**TASK:** Copy out every line in the rows below that contains the word "beside".

Word and element locating data
---+---
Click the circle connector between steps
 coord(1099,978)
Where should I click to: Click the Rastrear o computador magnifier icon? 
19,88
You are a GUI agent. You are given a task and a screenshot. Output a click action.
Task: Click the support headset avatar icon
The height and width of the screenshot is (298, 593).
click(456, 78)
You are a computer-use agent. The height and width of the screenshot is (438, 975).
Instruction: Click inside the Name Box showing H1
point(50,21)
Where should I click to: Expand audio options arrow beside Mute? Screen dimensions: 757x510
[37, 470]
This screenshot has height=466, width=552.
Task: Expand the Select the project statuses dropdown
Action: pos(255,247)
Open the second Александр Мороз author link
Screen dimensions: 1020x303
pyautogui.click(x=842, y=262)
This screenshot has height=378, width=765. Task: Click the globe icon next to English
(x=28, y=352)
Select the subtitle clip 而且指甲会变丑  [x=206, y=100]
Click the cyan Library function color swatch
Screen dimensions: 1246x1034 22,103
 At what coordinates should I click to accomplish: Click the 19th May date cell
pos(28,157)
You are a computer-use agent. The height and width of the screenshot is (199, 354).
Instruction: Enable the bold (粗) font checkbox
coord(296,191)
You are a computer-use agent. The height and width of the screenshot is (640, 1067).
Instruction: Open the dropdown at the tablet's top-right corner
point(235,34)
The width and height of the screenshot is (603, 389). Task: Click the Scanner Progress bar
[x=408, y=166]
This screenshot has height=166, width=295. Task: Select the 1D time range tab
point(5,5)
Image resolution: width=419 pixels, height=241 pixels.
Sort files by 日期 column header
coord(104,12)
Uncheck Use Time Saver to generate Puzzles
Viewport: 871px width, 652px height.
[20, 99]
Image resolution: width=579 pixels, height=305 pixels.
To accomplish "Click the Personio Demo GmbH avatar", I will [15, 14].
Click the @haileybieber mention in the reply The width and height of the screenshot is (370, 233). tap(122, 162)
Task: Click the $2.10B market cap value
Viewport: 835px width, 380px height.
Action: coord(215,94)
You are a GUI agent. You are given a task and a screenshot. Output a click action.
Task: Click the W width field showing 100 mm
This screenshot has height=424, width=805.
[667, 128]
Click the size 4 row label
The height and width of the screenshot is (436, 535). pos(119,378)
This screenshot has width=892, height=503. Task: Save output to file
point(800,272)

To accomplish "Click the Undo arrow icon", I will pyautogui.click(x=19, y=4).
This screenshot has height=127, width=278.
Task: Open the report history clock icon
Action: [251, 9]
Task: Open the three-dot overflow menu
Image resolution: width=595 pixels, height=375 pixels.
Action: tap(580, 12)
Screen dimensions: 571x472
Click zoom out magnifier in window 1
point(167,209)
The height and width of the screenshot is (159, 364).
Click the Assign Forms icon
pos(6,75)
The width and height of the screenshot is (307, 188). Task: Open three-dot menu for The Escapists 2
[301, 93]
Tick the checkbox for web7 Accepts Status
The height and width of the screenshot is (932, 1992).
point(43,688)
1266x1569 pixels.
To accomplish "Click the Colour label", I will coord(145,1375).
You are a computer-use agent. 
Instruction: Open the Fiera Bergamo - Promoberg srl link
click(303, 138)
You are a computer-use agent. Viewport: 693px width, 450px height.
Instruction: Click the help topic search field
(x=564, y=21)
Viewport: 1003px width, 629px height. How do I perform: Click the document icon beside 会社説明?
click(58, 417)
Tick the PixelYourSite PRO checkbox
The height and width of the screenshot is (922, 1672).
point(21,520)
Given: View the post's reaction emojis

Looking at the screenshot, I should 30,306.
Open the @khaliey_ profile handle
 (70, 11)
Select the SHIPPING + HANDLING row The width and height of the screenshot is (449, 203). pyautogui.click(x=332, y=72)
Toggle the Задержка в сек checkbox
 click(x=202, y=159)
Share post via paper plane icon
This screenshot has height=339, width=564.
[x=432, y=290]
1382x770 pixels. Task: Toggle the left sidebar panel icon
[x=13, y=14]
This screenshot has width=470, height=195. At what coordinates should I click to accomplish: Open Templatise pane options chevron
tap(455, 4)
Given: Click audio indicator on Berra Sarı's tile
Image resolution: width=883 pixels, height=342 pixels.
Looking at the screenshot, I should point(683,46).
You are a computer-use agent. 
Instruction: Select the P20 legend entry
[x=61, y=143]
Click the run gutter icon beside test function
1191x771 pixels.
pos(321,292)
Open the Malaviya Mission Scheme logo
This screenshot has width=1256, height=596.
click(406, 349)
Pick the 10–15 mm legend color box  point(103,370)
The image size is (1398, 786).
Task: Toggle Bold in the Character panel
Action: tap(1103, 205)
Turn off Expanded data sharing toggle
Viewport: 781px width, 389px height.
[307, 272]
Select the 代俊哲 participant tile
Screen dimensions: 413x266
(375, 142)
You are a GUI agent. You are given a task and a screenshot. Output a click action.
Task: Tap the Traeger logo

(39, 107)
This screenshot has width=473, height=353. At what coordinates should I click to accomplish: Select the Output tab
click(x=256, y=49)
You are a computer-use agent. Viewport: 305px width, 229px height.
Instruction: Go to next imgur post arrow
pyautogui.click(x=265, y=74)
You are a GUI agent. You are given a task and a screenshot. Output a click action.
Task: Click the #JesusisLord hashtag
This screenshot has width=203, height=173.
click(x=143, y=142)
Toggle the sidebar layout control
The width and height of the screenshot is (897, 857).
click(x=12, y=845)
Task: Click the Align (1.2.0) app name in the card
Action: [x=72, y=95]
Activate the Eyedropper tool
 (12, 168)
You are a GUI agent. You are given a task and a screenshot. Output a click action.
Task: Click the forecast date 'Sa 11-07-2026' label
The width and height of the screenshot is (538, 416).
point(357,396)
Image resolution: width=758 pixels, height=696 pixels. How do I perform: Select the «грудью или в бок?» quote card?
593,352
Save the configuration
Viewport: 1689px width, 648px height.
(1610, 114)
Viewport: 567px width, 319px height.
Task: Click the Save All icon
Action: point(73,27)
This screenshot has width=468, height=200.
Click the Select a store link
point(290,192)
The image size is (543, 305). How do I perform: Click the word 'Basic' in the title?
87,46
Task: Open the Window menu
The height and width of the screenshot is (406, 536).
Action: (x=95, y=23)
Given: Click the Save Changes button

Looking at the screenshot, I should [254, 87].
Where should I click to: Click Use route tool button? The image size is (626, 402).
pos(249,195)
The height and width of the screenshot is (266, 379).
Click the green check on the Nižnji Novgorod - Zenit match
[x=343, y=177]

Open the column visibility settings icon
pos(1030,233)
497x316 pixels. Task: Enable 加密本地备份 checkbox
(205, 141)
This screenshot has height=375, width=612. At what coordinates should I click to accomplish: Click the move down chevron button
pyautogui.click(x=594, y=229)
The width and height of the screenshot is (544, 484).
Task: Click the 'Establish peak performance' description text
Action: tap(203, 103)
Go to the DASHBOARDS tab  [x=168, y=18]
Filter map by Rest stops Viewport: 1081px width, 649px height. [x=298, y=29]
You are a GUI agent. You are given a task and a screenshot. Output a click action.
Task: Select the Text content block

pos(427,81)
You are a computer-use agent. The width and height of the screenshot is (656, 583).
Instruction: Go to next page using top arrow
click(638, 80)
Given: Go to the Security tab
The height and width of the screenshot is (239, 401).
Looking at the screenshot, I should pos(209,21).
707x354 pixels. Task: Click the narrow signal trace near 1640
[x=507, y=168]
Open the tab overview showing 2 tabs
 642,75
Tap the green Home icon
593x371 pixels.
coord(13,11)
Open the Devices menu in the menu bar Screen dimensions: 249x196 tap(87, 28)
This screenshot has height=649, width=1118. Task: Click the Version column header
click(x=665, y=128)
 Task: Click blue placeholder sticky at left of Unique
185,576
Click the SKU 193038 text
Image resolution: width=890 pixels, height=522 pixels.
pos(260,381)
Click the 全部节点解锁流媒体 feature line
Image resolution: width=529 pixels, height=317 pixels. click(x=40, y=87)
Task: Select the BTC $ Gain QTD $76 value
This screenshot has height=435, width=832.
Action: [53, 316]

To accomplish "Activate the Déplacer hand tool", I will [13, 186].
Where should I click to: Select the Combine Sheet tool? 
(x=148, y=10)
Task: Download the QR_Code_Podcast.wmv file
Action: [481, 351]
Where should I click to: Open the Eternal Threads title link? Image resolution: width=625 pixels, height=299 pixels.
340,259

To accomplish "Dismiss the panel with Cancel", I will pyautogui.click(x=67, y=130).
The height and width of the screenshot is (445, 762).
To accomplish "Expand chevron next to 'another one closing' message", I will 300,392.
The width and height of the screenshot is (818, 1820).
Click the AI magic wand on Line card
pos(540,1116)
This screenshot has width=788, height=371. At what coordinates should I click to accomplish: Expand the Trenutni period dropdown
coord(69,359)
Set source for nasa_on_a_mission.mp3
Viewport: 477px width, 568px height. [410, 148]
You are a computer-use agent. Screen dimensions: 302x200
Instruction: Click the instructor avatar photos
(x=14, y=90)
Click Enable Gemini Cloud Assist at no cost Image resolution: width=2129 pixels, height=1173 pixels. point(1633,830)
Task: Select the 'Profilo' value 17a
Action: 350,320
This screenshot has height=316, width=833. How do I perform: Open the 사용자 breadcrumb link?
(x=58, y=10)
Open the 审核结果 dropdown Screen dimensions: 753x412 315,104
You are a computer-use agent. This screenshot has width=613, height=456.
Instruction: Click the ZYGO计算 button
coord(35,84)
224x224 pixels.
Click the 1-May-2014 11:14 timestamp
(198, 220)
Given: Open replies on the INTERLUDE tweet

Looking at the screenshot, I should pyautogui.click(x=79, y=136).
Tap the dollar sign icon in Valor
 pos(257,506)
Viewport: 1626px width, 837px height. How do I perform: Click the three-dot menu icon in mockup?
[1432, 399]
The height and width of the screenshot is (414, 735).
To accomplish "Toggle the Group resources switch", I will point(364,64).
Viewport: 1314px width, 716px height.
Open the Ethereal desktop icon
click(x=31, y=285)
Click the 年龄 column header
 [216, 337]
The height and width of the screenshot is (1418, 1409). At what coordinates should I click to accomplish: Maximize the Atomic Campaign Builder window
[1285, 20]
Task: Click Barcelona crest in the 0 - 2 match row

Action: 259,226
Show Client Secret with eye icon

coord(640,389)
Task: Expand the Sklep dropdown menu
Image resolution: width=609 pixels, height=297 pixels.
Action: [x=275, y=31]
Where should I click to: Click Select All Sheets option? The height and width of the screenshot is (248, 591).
---+---
**RESULT FOR THIS EXERCISE:**
Where should I click to: Expand audio options arrow beside Mute? Screen dimensions: 757x510
Viewport: 1003px width, 629px height. How do I perform: Click the document icon beside 会社説明?
Click the run gutter icon beside test function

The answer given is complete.